_Aufgabenstellung_.
Ändere in allen folgenden Zeilen "Where should I click to" zu "Where do I click to" und gib sie sonst unverändert wieder.

_Aufgelistete Einträge_.
+ + + + + + +

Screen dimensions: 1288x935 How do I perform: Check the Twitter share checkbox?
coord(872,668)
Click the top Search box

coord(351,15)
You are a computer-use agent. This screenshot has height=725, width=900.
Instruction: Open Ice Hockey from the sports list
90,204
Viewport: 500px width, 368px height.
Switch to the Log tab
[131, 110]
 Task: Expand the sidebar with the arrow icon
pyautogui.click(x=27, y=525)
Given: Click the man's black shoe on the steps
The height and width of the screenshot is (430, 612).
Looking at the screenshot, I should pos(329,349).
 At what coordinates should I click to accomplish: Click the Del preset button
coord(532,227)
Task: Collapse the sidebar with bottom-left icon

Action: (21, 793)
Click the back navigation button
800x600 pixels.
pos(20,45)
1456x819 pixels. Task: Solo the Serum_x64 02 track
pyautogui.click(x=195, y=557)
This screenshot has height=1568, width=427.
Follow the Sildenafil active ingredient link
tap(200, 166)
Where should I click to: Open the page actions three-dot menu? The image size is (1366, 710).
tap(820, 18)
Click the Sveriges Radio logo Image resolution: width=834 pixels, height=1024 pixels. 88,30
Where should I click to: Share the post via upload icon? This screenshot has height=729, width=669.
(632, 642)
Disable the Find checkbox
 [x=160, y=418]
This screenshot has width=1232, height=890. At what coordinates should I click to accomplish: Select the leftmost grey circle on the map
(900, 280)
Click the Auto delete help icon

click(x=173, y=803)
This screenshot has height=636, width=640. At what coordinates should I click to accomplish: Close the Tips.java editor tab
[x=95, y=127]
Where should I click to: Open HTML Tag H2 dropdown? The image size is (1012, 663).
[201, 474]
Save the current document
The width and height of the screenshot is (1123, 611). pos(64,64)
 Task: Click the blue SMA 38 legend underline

+ + + + + + +

_Ergebnis der Aufgabe_.
Screen dimensions: 1288x935 How do I perform: Check the Twitter share checkbox?
coord(872,668)
Click the top Search box

coord(351,15)
You are a computer-use agent. This screenshot has height=725, width=900.
Instruction: Open Ice Hockey from the sports list
90,204
Viewport: 500px width, 368px height.
Switch to the Log tab
[131, 110]
 Task: Expand the sidebar with the arrow icon
pyautogui.click(x=27, y=525)
Given: Click the man's black shoe on the steps
The height and width of the screenshot is (430, 612).
Looking at the screenshot, I should pos(329,349).
 At what coordinates should I click to accomplish: Click the Del preset button
coord(532,227)
Task: Collapse the sidebar with bottom-left icon

Action: (21, 793)
Click the back navigation button
800x600 pixels.
pos(20,45)
1456x819 pixels. Task: Solo the Serum_x64 02 track
pyautogui.click(x=195, y=557)
This screenshot has height=1568, width=427.
Follow the Sildenafil active ingredient link
tap(200, 166)
Where do I click to: Open the page actions three-dot menu? The image size is (1366, 710).
tap(820, 18)
Click the Sveriges Radio logo Image resolution: width=834 pixels, height=1024 pixels. 88,30
Where do I click to: Share the post via upload icon? This screenshot has height=729, width=669.
(632, 642)
Disable the Find checkbox
 [x=160, y=418]
This screenshot has width=1232, height=890. At what coordinates should I click to accomplish: Select the leftmost grey circle on the map
(900, 280)
Click the Auto delete help icon

click(x=173, y=803)
This screenshot has height=636, width=640. At what coordinates should I click to accomplish: Close the Tips.java editor tab
[x=95, y=127]
Where do I click to: Open HTML Tag H2 dropdown? The image size is (1012, 663).
[201, 474]
Save the current document
The width and height of the screenshot is (1123, 611). pos(64,64)
 Task: Click the blue SMA 38 legend underline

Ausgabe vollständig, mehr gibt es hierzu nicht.